**Written exercise:** Reproduce each of the rows below verbatim, in the same order, without changing a single character.

Data listing
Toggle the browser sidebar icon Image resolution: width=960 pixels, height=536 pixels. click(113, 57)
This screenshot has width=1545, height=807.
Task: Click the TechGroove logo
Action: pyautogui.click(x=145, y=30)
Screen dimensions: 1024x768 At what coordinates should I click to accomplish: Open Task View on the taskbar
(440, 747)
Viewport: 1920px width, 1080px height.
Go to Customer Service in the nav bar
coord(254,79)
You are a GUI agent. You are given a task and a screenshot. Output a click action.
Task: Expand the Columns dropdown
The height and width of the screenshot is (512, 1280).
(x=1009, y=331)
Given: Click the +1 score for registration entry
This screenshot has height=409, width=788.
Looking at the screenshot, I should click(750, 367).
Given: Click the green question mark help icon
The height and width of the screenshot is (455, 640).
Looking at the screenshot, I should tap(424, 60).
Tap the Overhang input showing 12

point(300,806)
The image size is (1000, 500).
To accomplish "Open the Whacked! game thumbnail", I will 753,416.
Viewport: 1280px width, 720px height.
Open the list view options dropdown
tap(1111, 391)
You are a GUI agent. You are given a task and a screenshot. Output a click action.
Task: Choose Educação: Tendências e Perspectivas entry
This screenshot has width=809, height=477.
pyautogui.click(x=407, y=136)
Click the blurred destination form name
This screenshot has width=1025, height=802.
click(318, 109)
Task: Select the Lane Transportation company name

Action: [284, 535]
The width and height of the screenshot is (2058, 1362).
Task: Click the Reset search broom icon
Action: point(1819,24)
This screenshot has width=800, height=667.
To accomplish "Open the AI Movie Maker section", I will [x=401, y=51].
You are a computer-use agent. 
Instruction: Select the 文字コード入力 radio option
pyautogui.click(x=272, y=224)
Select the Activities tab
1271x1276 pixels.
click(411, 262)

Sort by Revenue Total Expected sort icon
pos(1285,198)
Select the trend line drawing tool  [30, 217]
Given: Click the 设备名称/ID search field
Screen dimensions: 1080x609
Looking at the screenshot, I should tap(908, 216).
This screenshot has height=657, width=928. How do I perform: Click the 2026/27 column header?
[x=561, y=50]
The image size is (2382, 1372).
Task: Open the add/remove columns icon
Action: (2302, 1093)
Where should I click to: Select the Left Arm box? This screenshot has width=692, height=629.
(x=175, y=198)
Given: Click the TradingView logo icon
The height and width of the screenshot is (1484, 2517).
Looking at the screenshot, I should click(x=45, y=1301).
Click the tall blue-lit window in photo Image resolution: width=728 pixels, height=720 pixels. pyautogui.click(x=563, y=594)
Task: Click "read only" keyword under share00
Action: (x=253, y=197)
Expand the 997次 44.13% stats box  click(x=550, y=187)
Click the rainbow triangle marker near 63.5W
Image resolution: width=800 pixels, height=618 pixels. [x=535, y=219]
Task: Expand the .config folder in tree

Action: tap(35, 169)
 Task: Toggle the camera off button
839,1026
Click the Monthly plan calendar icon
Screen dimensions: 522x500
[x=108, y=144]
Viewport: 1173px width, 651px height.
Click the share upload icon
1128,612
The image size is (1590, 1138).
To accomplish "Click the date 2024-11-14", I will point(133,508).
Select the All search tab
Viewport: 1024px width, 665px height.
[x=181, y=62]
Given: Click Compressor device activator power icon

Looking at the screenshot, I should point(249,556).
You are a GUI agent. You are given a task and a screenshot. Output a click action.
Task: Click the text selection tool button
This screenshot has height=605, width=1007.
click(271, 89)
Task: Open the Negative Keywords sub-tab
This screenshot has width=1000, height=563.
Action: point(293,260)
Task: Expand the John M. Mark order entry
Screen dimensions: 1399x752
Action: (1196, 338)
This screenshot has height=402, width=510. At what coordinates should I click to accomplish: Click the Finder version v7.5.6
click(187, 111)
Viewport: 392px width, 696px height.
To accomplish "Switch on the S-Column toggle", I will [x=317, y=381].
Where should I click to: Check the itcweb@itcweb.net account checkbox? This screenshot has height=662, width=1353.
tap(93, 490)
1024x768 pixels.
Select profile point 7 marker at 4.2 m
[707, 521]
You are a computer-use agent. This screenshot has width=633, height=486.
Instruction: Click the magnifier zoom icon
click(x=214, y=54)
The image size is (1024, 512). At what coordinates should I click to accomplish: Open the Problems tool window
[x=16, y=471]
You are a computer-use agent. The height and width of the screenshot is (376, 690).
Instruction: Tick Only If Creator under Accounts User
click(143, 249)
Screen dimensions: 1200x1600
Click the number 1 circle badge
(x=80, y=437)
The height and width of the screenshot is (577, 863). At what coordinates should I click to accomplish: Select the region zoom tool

**Answer:**
Toggle the browser sidebar icon Image resolution: width=960 pixels, height=536 pixels. click(113, 57)
This screenshot has width=1545, height=807.
Task: Click the TechGroove logo
Action: pyautogui.click(x=145, y=30)
Screen dimensions: 1024x768 At what coordinates should I click to accomplish: Open Task View on the taskbar
(440, 747)
Viewport: 1920px width, 1080px height.
Go to Customer Service in the nav bar
coord(254,79)
You are a GUI agent. You are given a task and a screenshot. Output a click action.
Task: Expand the Columns dropdown
The height and width of the screenshot is (512, 1280).
(x=1009, y=331)
Given: Click the +1 score for registration entry
This screenshot has height=409, width=788.
Looking at the screenshot, I should click(750, 367).
Given: Click the green question mark help icon
The height and width of the screenshot is (455, 640).
Looking at the screenshot, I should tap(424, 60).
Tap the Overhang input showing 12

point(300,806)
The image size is (1000, 500).
To accomplish "Open the Whacked! game thumbnail", I will 753,416.
Viewport: 1280px width, 720px height.
Open the list view options dropdown
tap(1111, 391)
You are a GUI agent. You are given a task and a screenshot. Output a click action.
Task: Choose Educação: Tendências e Perspectivas entry
This screenshot has width=809, height=477.
pyautogui.click(x=407, y=136)
Click the blurred destination form name
This screenshot has width=1025, height=802.
click(318, 109)
Task: Select the Lane Transportation company name

Action: [284, 535]
The width and height of the screenshot is (2058, 1362).
Task: Click the Reset search broom icon
Action: point(1819,24)
This screenshot has width=800, height=667.
To accomplish "Open the AI Movie Maker section", I will [x=401, y=51].
You are a computer-use agent. 
Instruction: Select the 文字コード入力 radio option
pyautogui.click(x=272, y=224)
Select the Activities tab
1271x1276 pixels.
click(411, 262)

Sort by Revenue Total Expected sort icon
pos(1285,198)
Select the trend line drawing tool  [30, 217]
Given: Click the 设备名称/ID search field
Screen dimensions: 1080x609
Looking at the screenshot, I should tap(908, 216).
This screenshot has height=657, width=928. How do I perform: Click the 2026/27 column header?
[x=561, y=50]
The image size is (2382, 1372).
Task: Open the add/remove columns icon
Action: (2302, 1093)
Where should I click to: Select the Left Arm box? This screenshot has width=692, height=629.
(x=175, y=198)
Given: Click the TradingView logo icon
The height and width of the screenshot is (1484, 2517).
Looking at the screenshot, I should click(x=45, y=1301).
Click the tall blue-lit window in photo Image resolution: width=728 pixels, height=720 pixels. pyautogui.click(x=563, y=594)
Task: Click "read only" keyword under share00
Action: (x=253, y=197)
Expand the 997次 44.13% stats box  click(x=550, y=187)
Click the rainbow triangle marker near 63.5W
Image resolution: width=800 pixels, height=618 pixels. [x=535, y=219]
Task: Expand the .config folder in tree

Action: tap(35, 169)
 Task: Toggle the camera off button
839,1026
Click the Monthly plan calendar icon
Screen dimensions: 522x500
[x=108, y=144]
Viewport: 1173px width, 651px height.
Click the share upload icon
1128,612
The image size is (1590, 1138).
To accomplish "Click the date 2024-11-14", I will point(133,508).
Select the All search tab
Viewport: 1024px width, 665px height.
[x=181, y=62]
Given: Click Compressor device activator power icon

Looking at the screenshot, I should point(249,556).
You are a GUI agent. You are given a task and a screenshot. Output a click action.
Task: Click the text selection tool button
This screenshot has height=605, width=1007.
click(271, 89)
Task: Open the Negative Keywords sub-tab
This screenshot has width=1000, height=563.
Action: point(293,260)
Task: Expand the John M. Mark order entry
Screen dimensions: 1399x752
Action: (1196, 338)
This screenshot has height=402, width=510. At what coordinates should I click to accomplish: Click the Finder version v7.5.6
click(187, 111)
Viewport: 392px width, 696px height.
To accomplish "Switch on the S-Column toggle", I will [x=317, y=381].
Where should I click to: Check the itcweb@itcweb.net account checkbox? This screenshot has height=662, width=1353.
tap(93, 490)
1024x768 pixels.
Select profile point 7 marker at 4.2 m
[707, 521]
You are a computer-use agent. This screenshot has width=633, height=486.
Instruction: Click the magnifier zoom icon
click(x=214, y=54)
The image size is (1024, 512). At what coordinates should I click to accomplish: Open the Problems tool window
[x=16, y=471]
You are a computer-use agent. The height and width of the screenshot is (376, 690).
Instruction: Tick Only If Creator under Accounts User
click(143, 249)
Screen dimensions: 1200x1600
Click the number 1 circle badge
(x=80, y=437)
The height and width of the screenshot is (577, 863). At what coordinates should I click to accomplish: Select the region zoom tool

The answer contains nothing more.